On Feb. 1, new regulations came into force governing all religious institutions in China. 
The new rules shed some light on the sort of church Francis appears willing to reassemble from the catacomb Christianity of his flock under Beijing’s rule. 
The new laws give Communist Party officials the authority to bar children from religious services, decide the content of religious instruction, and approve or disapprove of the time and place of religious services. 
The clampdown comes as part of a renewed effort by Xi Jinping to obliterate any ideological deviation from approved modes of thinking.
The Christian rights group China Aid reckons that at least 1,000 church leaders have been arrested for conducting unauthorized services over the past three years. 

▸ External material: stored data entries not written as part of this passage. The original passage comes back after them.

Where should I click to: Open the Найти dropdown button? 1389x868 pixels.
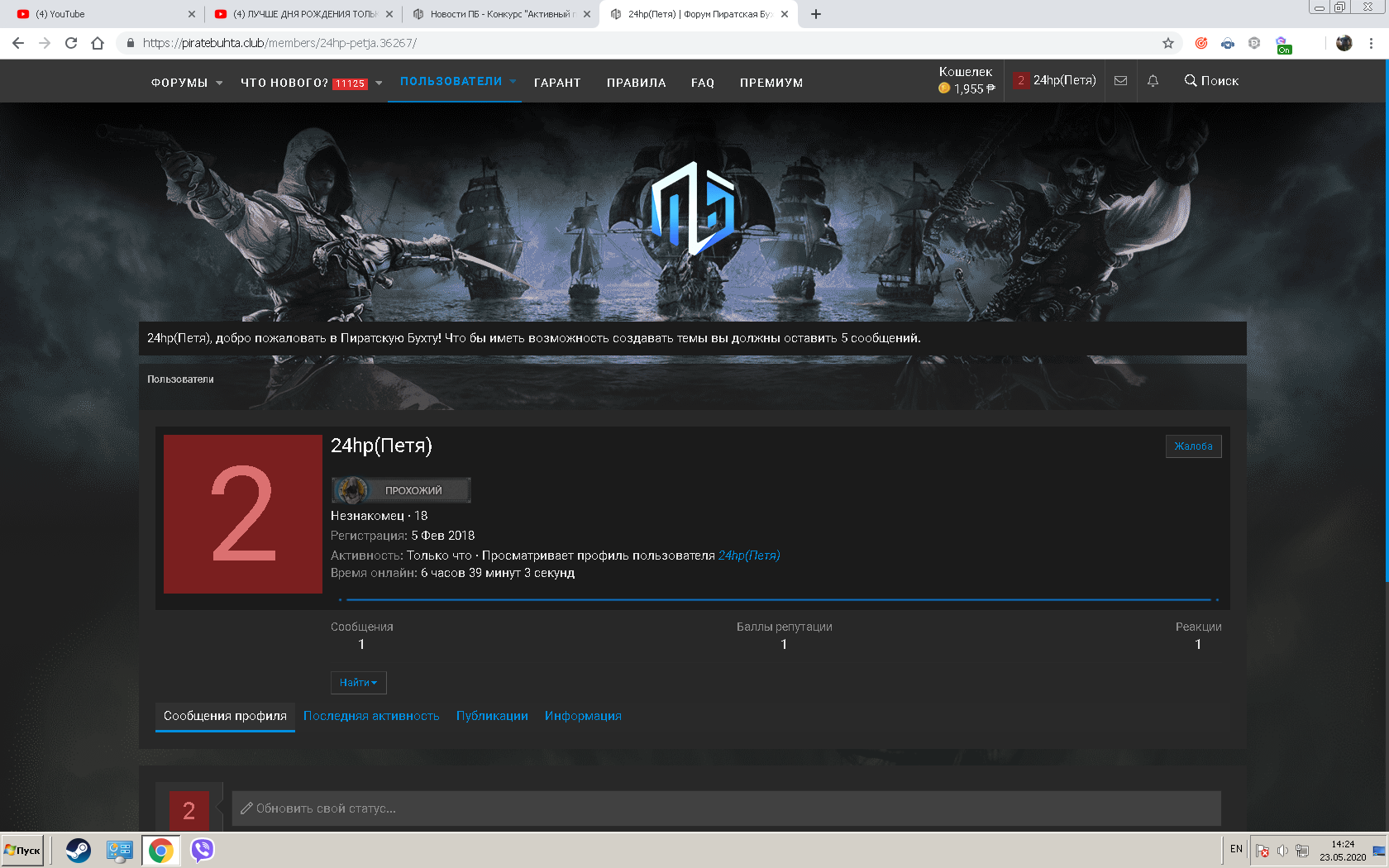click(x=358, y=683)
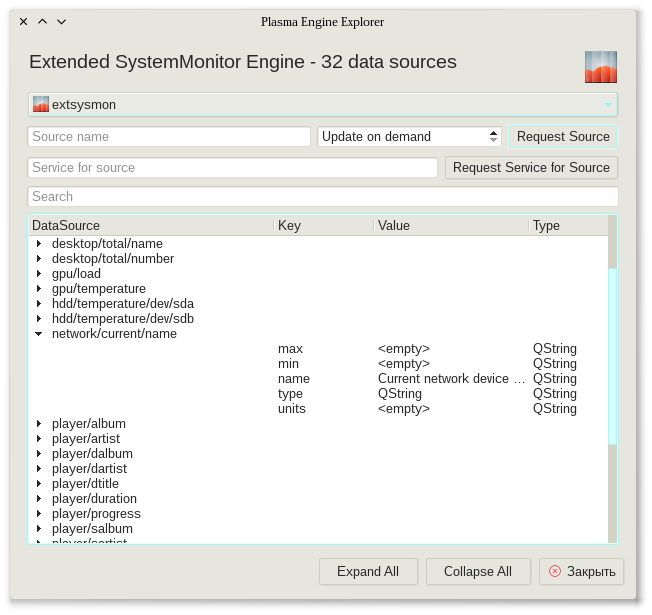
Task: Click the Expand All button
Action: tap(368, 571)
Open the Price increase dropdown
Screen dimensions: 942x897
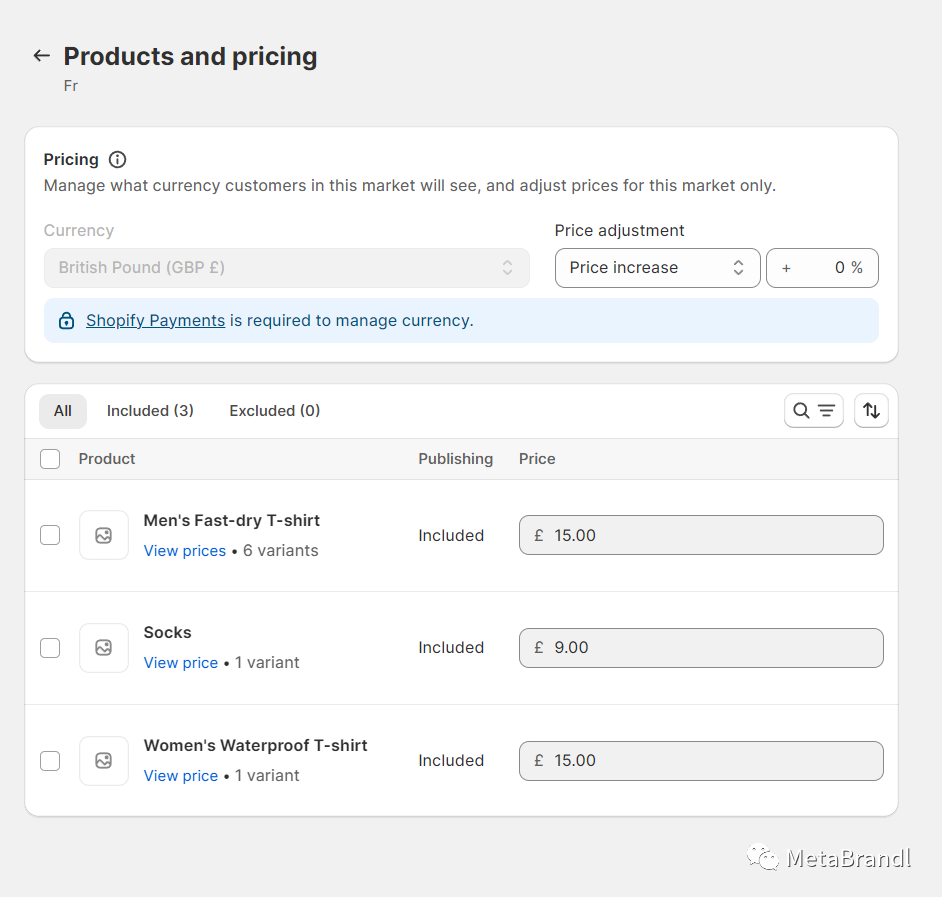[657, 268]
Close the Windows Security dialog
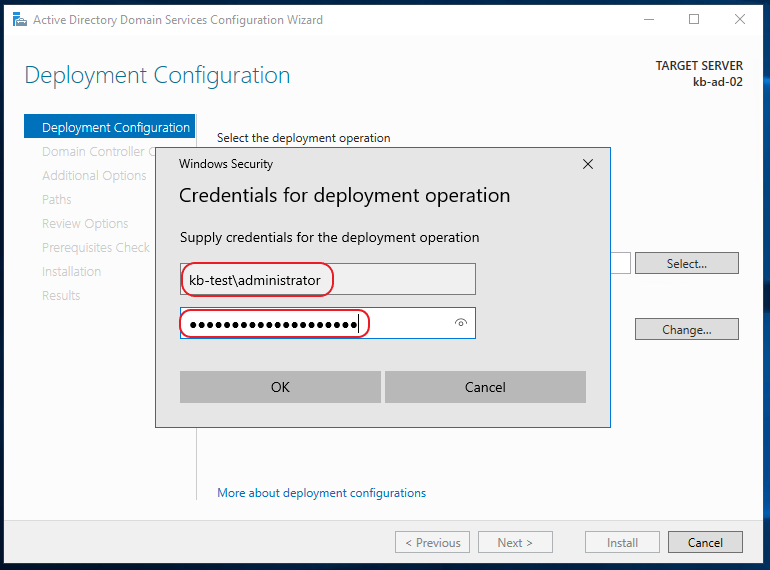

Police have ransacked churches. 
Informal chapels have had their crosses pulled down. 
Christians have been instructed to replace pictures of Jesus Christ with portraits of Xi Jinping. 
Last month, in Shanxi, a church that served roughly 50,000 Christians was demolished by dynamite.
“Unfortunately,” Cardinal Zen wrote in a recent dispatch to China’s Catholics, “as of February 2018, we can expect a much stricter control by the Government on the activities of our brothers and sisters, also because the Government knows that it now has the Holy See’s consent.”
The Vatican’s accommodation of totalitarianism under Francis is not, of course, without precedent, and to appreciate the folly of it you only have to go back to the Vatican’s intimacies with the Spanish fascists of the 1930s, or recall Pius XI’s Reichskonkordat with Nazi Germany. 
During the 1960s, Cardinal Agostino Casaroli, with the blessing of Paul VI, pursued an accommodationist policy of “Ostpolitik” with several Warsaw Pact dictatorships. 
Among the Catholics of Eastern Europe, the policy ended up leaving the Vatican’s reputation in tatters.
The current Pope’s entreaties to Xi Jinping will only end up feeling like “a slap in the face” to China’s Catholics, according to Duke Divinity School professor Xi Lian
“The Vatican risks losing its spiritual authority and dampening the spirit of the Catholics.”
That’s putting it mildly. 
It’s just one consideration Catholics might reflect upon in the coming days of Lent.